Task material:
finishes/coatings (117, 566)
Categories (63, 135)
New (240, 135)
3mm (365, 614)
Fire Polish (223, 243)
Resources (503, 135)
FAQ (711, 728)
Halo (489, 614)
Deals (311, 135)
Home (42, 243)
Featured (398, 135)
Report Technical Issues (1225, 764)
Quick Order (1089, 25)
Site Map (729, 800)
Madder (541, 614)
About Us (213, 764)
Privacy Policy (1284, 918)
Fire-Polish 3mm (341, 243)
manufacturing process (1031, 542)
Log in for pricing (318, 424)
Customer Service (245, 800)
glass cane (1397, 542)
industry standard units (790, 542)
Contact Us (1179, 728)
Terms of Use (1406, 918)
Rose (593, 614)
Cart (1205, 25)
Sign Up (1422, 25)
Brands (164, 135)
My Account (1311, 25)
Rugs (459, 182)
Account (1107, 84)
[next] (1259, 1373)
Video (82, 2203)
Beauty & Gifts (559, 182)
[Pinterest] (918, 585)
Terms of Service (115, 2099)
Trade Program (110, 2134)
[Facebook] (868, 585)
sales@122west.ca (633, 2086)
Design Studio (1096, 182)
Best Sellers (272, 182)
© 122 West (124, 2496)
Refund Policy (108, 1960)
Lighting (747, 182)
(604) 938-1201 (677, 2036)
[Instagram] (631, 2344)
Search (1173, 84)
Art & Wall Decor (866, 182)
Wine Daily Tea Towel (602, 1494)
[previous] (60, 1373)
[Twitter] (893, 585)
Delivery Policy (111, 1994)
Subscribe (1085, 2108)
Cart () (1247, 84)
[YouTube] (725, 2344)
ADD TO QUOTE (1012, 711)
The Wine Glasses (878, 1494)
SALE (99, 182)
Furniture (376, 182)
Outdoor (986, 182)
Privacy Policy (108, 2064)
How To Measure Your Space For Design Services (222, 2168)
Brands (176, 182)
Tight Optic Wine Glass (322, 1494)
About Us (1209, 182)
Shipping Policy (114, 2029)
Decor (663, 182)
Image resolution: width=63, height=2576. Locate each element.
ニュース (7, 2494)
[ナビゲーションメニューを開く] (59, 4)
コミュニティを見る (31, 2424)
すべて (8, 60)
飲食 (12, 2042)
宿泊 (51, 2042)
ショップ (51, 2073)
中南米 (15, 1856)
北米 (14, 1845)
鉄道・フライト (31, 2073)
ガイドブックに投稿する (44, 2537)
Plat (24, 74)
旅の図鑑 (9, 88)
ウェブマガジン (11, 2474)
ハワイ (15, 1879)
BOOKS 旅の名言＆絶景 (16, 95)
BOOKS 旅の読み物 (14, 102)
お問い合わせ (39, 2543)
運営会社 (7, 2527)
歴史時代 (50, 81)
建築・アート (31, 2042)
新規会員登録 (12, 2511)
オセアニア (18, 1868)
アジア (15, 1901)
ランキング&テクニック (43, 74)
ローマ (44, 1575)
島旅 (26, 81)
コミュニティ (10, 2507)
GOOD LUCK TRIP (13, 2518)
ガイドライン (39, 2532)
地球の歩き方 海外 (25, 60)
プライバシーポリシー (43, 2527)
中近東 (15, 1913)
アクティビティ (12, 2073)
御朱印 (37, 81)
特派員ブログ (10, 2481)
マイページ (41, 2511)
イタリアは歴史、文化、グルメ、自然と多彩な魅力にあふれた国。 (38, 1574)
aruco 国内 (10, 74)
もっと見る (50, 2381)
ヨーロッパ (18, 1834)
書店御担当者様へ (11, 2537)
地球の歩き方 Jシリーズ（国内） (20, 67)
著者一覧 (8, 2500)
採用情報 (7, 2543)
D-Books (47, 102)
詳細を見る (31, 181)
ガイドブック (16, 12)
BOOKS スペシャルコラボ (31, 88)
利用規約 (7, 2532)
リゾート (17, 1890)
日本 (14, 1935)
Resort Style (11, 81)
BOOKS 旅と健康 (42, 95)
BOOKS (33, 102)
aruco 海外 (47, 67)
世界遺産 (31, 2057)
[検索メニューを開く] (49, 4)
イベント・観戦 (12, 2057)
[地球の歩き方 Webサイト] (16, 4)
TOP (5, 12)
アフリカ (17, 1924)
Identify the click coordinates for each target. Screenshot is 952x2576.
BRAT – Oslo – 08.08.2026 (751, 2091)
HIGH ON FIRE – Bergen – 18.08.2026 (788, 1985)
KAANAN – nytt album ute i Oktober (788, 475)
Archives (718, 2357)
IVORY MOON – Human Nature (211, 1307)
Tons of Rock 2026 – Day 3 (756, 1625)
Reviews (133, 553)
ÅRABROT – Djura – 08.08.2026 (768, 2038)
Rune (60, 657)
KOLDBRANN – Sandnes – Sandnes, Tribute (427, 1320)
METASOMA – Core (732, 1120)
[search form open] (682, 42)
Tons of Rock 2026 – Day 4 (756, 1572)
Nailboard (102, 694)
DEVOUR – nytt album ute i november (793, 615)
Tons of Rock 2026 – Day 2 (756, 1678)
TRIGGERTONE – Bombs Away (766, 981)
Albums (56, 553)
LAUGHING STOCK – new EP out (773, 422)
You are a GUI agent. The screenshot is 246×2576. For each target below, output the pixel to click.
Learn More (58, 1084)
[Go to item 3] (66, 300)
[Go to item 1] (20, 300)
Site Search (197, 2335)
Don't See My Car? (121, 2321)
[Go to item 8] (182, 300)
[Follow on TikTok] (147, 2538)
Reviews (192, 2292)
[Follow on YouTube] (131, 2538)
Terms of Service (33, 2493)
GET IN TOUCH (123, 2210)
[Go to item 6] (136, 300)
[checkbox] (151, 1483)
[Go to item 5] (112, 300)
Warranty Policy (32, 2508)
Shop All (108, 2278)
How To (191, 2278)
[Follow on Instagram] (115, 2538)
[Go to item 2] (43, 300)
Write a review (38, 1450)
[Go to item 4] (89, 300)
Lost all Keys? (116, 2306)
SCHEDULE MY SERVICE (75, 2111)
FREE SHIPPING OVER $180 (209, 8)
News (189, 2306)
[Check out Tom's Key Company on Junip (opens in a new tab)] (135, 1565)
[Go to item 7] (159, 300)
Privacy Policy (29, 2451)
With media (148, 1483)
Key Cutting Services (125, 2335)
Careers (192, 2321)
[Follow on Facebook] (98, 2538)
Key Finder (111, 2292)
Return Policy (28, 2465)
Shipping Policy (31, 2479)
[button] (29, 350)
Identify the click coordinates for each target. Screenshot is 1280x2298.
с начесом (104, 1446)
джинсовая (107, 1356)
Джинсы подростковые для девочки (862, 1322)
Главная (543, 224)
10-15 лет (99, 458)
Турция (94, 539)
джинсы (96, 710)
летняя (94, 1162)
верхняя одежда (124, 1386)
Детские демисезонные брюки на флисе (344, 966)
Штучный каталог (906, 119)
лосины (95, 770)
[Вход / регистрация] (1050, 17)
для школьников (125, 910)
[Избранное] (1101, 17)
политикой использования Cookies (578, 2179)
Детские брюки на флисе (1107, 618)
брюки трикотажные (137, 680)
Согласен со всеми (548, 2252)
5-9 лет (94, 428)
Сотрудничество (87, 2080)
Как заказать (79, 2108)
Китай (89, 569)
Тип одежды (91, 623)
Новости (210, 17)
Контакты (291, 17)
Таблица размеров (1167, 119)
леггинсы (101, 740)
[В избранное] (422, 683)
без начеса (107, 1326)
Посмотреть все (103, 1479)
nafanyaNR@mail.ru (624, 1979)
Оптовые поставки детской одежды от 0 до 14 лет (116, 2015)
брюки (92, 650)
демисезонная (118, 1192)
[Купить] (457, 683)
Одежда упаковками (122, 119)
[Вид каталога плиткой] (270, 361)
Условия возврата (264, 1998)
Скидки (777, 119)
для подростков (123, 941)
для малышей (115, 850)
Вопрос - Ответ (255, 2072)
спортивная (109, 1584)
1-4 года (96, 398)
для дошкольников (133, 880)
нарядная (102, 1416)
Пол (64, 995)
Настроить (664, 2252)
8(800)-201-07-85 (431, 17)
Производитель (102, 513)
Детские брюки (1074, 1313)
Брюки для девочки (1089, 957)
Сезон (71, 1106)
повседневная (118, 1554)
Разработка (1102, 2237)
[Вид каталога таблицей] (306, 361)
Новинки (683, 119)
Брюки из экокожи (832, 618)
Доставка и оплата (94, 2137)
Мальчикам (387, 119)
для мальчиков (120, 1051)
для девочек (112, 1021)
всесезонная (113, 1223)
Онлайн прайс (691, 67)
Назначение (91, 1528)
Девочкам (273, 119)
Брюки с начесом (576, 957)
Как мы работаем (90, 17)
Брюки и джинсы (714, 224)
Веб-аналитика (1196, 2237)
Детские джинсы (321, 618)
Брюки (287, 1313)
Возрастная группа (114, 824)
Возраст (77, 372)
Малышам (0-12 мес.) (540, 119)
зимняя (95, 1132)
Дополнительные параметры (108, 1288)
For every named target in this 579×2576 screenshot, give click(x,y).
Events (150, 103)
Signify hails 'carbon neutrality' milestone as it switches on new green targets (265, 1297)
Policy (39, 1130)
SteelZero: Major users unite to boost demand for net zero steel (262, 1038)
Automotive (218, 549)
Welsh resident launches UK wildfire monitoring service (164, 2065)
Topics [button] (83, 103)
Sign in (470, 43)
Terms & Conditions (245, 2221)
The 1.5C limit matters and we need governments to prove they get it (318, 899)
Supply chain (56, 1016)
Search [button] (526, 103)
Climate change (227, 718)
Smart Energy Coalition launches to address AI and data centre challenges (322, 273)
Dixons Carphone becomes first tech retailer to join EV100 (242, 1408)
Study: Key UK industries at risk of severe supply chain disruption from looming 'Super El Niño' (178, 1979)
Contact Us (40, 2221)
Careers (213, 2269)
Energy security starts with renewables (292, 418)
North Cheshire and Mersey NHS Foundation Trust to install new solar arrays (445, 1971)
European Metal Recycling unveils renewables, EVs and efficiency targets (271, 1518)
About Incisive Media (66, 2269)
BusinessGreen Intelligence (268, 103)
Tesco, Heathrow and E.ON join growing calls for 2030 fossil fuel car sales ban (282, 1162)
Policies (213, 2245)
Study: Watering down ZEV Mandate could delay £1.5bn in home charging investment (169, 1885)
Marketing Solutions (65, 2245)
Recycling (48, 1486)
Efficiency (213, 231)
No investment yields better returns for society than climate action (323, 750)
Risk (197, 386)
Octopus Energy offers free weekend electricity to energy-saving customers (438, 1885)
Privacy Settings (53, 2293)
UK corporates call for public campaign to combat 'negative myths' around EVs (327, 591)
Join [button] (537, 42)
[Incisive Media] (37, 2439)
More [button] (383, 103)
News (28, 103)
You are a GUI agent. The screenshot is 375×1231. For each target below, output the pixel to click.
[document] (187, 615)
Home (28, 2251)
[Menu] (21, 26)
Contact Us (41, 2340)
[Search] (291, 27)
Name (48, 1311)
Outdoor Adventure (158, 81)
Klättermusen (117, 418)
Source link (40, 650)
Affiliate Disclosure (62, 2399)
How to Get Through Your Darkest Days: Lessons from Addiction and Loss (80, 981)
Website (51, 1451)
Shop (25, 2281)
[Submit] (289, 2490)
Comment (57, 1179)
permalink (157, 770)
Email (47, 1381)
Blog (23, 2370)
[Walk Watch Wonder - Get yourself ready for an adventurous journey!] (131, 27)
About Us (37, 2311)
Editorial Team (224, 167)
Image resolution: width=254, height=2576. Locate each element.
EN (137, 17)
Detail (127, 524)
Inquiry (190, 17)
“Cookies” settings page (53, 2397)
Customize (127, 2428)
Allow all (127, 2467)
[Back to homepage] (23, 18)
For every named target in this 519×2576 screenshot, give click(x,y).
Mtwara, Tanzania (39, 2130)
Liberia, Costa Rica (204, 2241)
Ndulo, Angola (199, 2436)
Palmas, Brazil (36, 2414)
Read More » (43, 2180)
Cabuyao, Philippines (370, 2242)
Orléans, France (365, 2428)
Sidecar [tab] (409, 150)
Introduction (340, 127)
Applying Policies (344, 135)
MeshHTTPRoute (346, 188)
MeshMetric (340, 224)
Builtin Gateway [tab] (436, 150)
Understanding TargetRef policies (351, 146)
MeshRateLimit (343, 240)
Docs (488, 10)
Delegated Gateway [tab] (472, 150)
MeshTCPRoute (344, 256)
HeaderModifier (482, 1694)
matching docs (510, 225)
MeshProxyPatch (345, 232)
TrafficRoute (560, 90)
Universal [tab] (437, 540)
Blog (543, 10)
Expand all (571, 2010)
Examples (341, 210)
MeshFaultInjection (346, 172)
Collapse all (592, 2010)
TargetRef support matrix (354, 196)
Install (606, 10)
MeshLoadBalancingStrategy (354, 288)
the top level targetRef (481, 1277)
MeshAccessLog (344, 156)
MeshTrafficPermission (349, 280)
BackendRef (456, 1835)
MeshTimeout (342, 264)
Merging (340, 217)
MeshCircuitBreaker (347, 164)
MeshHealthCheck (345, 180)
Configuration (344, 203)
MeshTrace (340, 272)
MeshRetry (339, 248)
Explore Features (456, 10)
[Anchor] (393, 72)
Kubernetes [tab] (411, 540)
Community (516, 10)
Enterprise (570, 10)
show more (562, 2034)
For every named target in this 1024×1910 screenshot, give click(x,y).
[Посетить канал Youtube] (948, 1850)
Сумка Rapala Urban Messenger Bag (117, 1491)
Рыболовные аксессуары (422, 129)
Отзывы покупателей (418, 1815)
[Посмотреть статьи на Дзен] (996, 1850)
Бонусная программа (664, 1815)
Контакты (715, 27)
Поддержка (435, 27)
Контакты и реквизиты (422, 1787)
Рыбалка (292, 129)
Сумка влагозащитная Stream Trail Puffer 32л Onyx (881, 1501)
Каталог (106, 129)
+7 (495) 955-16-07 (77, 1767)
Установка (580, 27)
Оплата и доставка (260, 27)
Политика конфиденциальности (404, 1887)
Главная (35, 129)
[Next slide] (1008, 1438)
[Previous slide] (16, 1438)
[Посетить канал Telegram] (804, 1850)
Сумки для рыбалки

Brief:
Up to and including the line with "Rose (593, 614)", print every line of the records from the start.

Your response:
finishes/coatings (117, 566)
Categories (63, 135)
New (240, 135)
3mm (365, 614)
Fire Polish (223, 243)
Resources (503, 135)
FAQ (711, 728)
Halo (489, 614)
Deals (311, 135)
Home (42, 243)
Featured (398, 135)
Report Technical Issues (1225, 764)
Quick Order (1089, 25)
Site Map (729, 800)
Madder (541, 614)
About Us (213, 764)
Privacy Policy (1284, 918)
Fire-Polish 3mm (341, 243)
manufacturing process (1031, 542)
Log in for pricing (318, 424)
Customer Service (245, 800)
glass cane (1397, 542)
industry standard units (790, 542)
Contact Us (1179, 728)
Terms of Use (1406, 918)
Rose (593, 614)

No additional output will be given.